A questo punto viene da chiedersi se sia possibile fare delle stime su quella che potrebbe essere la contrazione osservata con il perdurare del conflitto. Per rispondere a questa domanda, noi di LGIM ci siamo affidati a dati oggettivi che prendono in considerazione le tempistiche e la capacità di carico delle navi.

Per un trasporto dall’Asia all’Europa attraverso il Canale di Suez servono 52 giorni; ciò significa che si possono fare 7 viaggi all’anno (=365/52).
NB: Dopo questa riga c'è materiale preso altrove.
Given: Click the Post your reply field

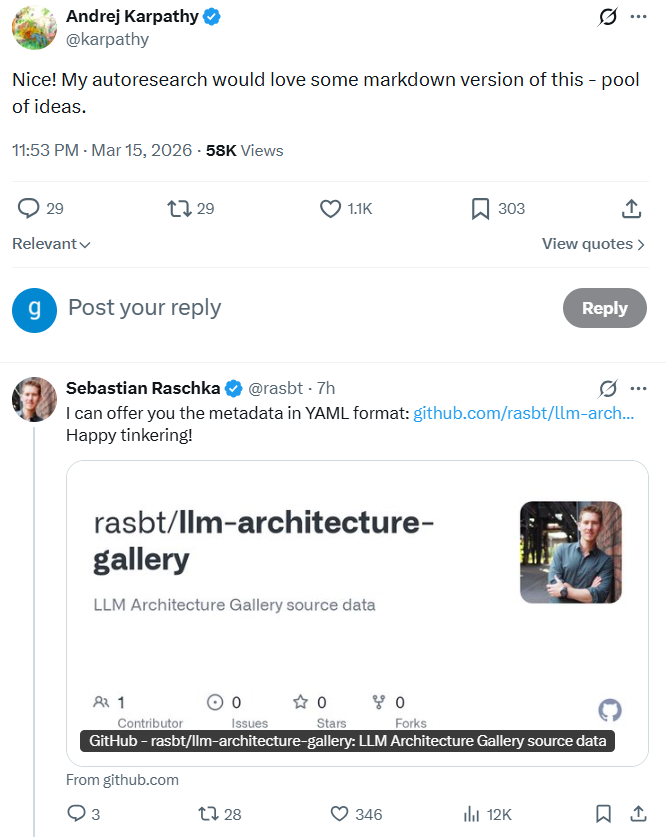Looking at the screenshot, I should click(300, 308).
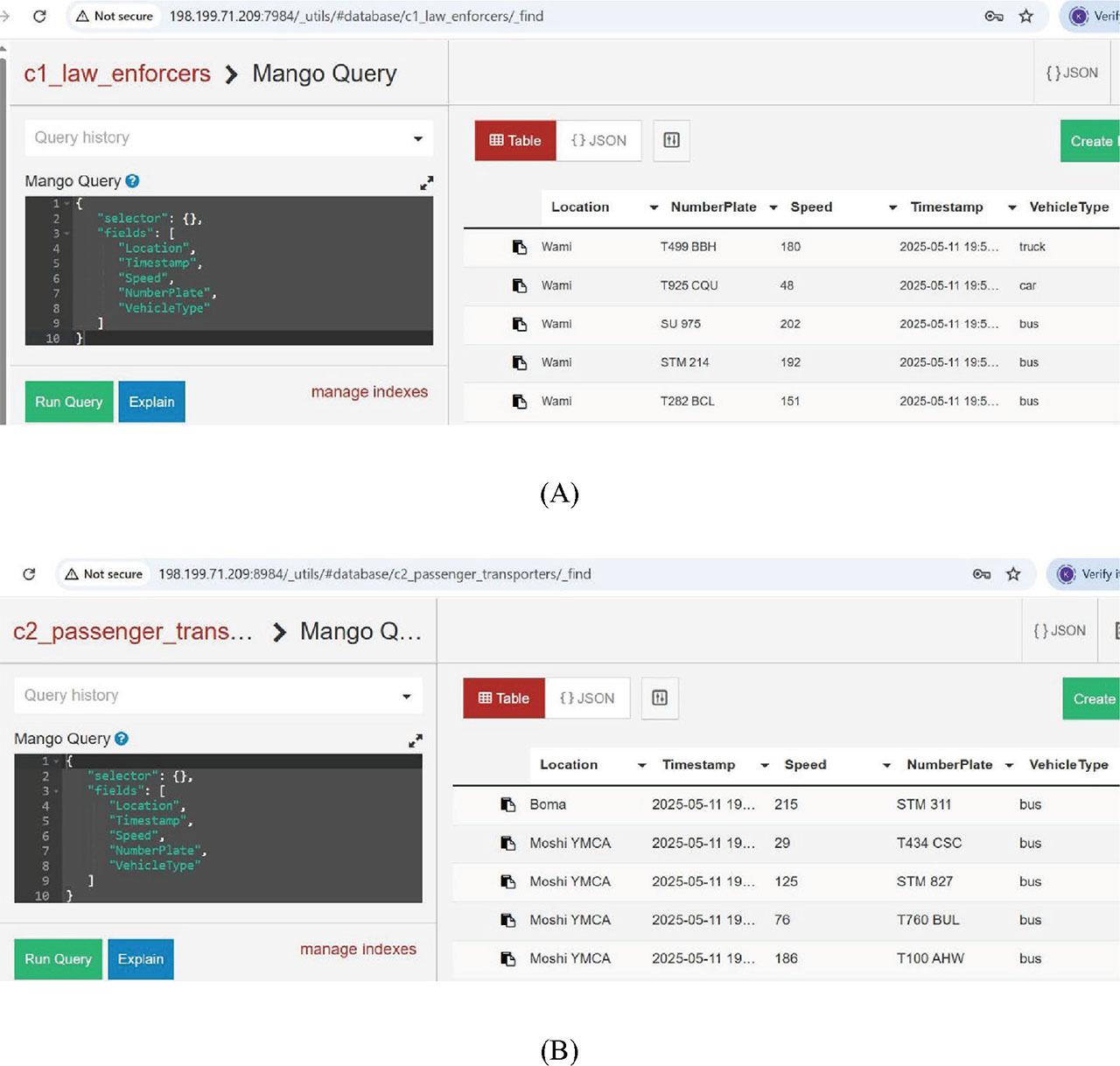
Task: Click the bookmark star in the c2_passenger_transporters address bar
Action: tap(1013, 574)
Lo stesso viaggio effettuato circumnavigando l’Africa richiede 68 giorni; il che significa che il numero di viaggi si riduce a 5,4 l’anno; corrispondente a un aumento del 30% delle tempistiche. Ma passare da 7 a 5,4 viaggi può essere visto anche come una riduzione del carico di merci del 23%. In conclusione, un aumento del 30% delle tempistiche di viaggio significa una contrazione dell’offerta del 23% rispetto al livello attuale, che perdurerà fino a quando il Canale di Suez non sarà nuovamente aperto. In altre parole, uno shock prolungato sulle rotte di approvvigionamento non solo ritarda le spedizioni ormai programmate, ma riduce anche la quantità di merci che possono essere spedite dall’Asia all’Europa in un dato periodo. Ne consegue che la domanda è destinata a essere considerevolmente maggiore dell’offerta, a meno che anche la produzione o le vendite non vengano ridotte del 23% (assumendo che tutte le navi vengano dirottate).

Va detto però che quello appena descritto è lo scenario peggiore, in quanto non tiene conto di alcuni fattori che possono mitigare questo shock, come il fatto che le spedizioni non sono un comparto in cui si raggiunge il pieno impiego delle risorse; quindi, è possibile spingere le navi a compiere il tragitto a una velocità maggiore e anche dirottarne altre sulla tratta Asia-Europa. Inoltre, gli agenti di mercato dovrebbero spingere affinché venga data la priorità al trasporto di merci dall’elevato valore, il che comporta che non tutti i mercati risentiranno in egual misura di questo shock. Si è calcolato che, per compensare i costi aggiuntivi visti sopra, tutte le navi dovrebbero ridurre le tempistiche del 7,5%; un obiettivo che appare realizzabile, nonostante alcune preoccupazioni circa la possibilità di fare rifornimento in Sud Africa. Per di più, quest’anno entreranno in attività nuovi mezzi di trasporto, i cui lavori per la realizzazione erano stati avviati per far fronte alla grande domanda di merci sorta con la pandemia di Covid-19.

Attualmente è impossibile capire quale tra le forze contrastanti appena presentate prevarrà; per questo è importante monitorare attentamente l’evolversi della situazione e capire, in primis, quante navi passeranno da Suez e quante da Capo di Buona Speranza; ma anche rendicontare quante imbarcazioni arriveranno nei porti Europei. Purtroppo, ad oggi, i dati di IMF Portwatch ci dicono che i venti contrari sembrano più forti, con il traffico di imbarcazioni a Suez che dovrebbe diminuire del 33% e con quello nei porti europei in calo del 16%. Se queste previsioni fossero confermate, potremmo assistere a uno shock di offerta e a un conseguente aumento dei prezzi, che al momento è stato scongiurato solo dal clima mite, che ha causato un forte calo del gas.